What is a Music Sequencer, and What Does it Do?

You'll have a pretty good idea of what a sequencer is, and how it works after this article, and you'll be able to use any sequencer, pretty much.

A 11 minute read by REVERBLXND

Today I want to take a look at the wide world of sequencers.

Sequencing is a broad topic. But I like it because there's a lot of really cool things you can do with it.

It's going to be fun.

This is an introductory article. We are going to look at what is a music sequencer, and what it does, the different types of sequencers, and a few other basic concepts around sequencing.

I'm planning on delving deeper into this topic in later posts, subscribe to the newsletter to keep tabs on when I put up a follow up to this article, if you haven't already.

What is a Sequencer?

A MIDI sequencer is a recorder and looper for the notes that you play. You play some notes (the sequencer is listening), it records everything that you are playing, and spits it back out just like you played it.
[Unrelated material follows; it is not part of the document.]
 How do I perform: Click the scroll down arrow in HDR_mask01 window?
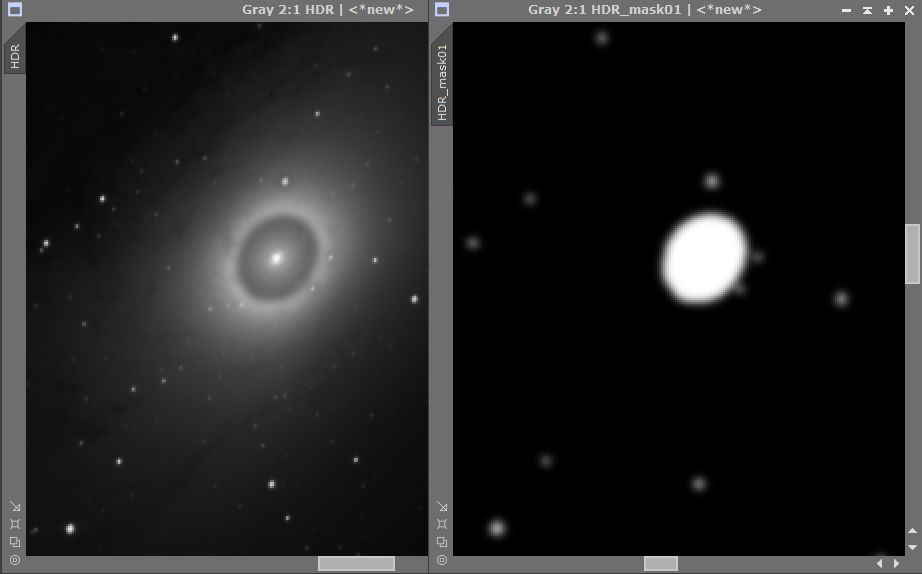click(912, 547)
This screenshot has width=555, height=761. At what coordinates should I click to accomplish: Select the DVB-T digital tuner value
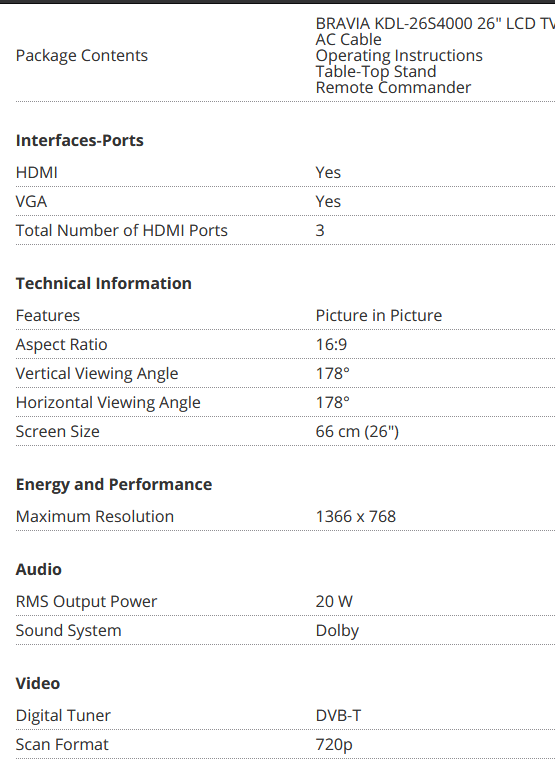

The best sequencer you have available to you is almost certainly your DAW.

The techniques and methodology gets a lot more complicated from there but this is the basic idea — it's like a note recorder.
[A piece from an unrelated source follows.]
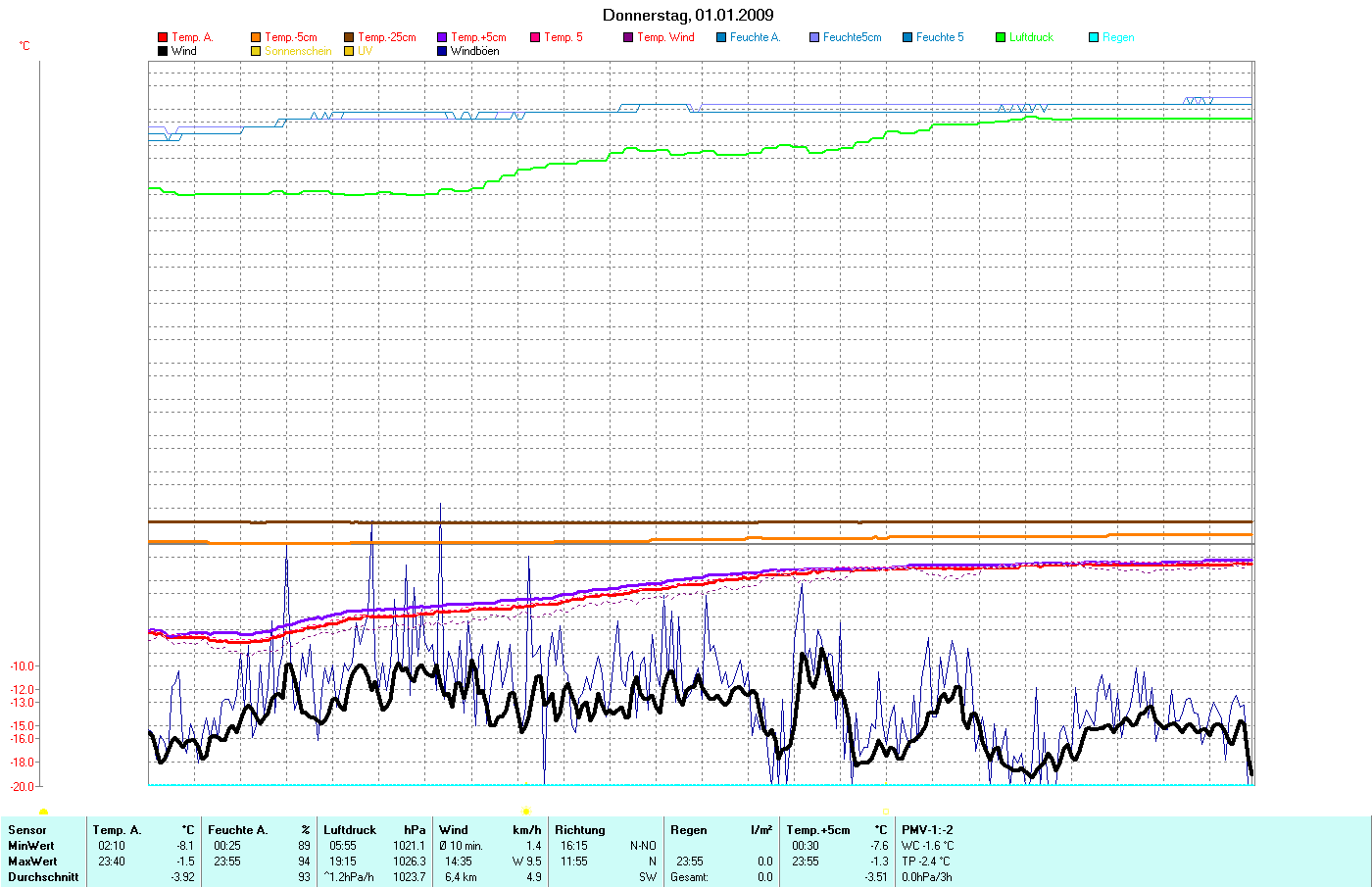The image size is (1372, 887).
Task: Select the brown Temp.-25cm legend square
Action: coord(349,37)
Sequencers pretty much everywhere.

It's safe to say that most DAWs today are really mature MIDI sequencing programs each with their own techniques.
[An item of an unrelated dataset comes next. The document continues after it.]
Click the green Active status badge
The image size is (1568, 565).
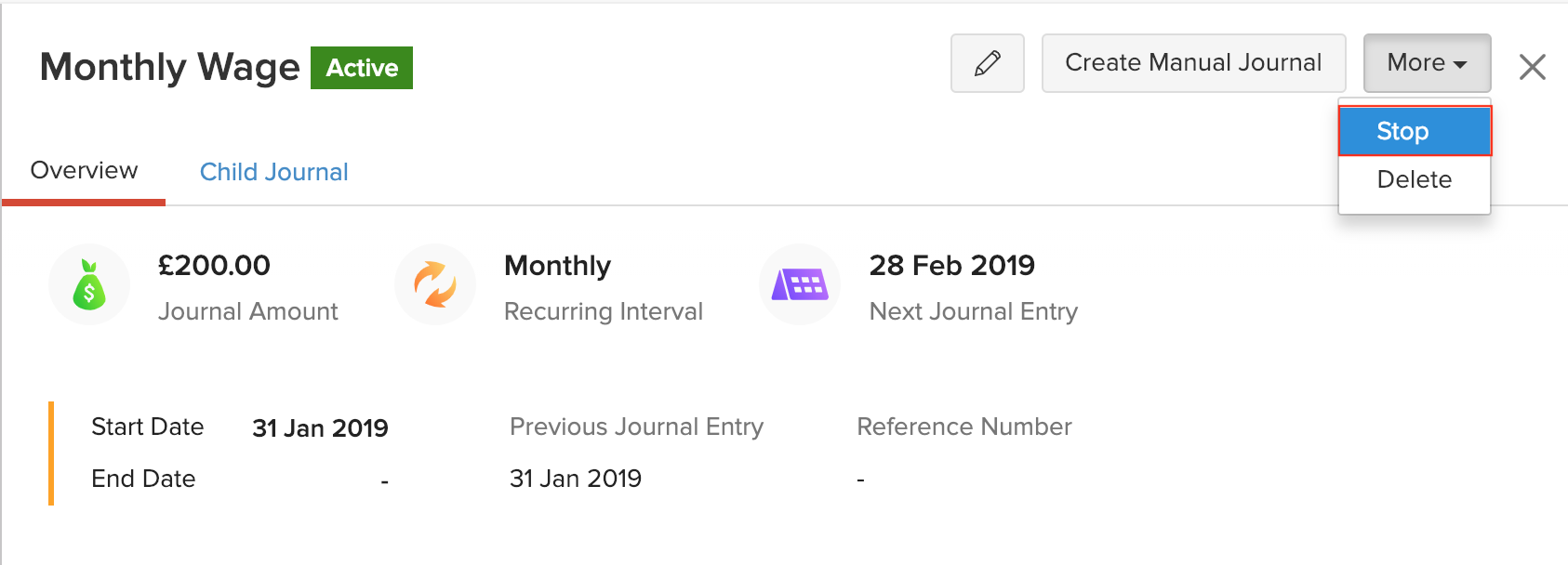[362, 68]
If you're really interested in the idea of sequencing but not sure that you need to invest in a standalone sequencer, many modern synths and keyboards have sequencers of varying degrees of sophistication builtin.

And... you guessed it... there are many different types of sequencers — more on that later.

I – for what it's worth – really enjoy a very basic step sequencer like you can find in most hardware synths.

Let's talk about what a sequencer does.

What Does a Sequencer Do?

To understand what a sequencer does, we are going to use the example of a hardware sequencer such as, say, the Arturai Beatstep Pro (or Keystep)...

...but don't worry if you don't have this exact brand...

...once you understand what a sequencer does and how it works, you'll be able to use any sequencer in the market, both hardware and soft.

Right off the bat, let's explain the fundamentals of a sequencer.

You may also have heard a sequencer being referred to as a step sequencer.

What is a Step Sequencer?

The reason sequencers are also referred to as step sequencers is because every sequencer uses steps.

Let me explain...

The steps will be located somewhere on the hardware sequencer as numbered buttons (typically 1 through 16 for a 16-step sequencer), or a dial (typically found on 4-step to 32-step sequencers).

What is a Step?

A step is basically a location on a grid where you can send information to your sound source. Every step allows you to send 3 types of information — pitch, velocity, and gate.

On a 16-step sequencer, you will have 16 steps and 16 knobs that correspond to each step. On step #1 you have knob #1, and so on.

Stepping through Pitch

Pitch is pretty straightforward — the highness of lowness of a note.

If you press step #1 and then knob #1, it should show you what note you're on in step #1.

If you turn knob #1, it going to turn through all the pitches your oscillator can play, typically, about 6 octaves (that's a huge range of notes).

The note you set step #1 is where you'll start your sequence.

Same goes for the other steps.

Each note has it's keyboard. So you are not limited to using the knobs.

If you press step #2 and knob #2 you get the second note. If you turn knob #2 you adjust the second note in your sequence.

Once you have a sequence of notes to step through you can play them at a certain tempo.

You set up the notes you want your sequencer to play, you hit play, it steps through playing them in numerical order.

The tempo (bpm.) will be indicated in your sequencer.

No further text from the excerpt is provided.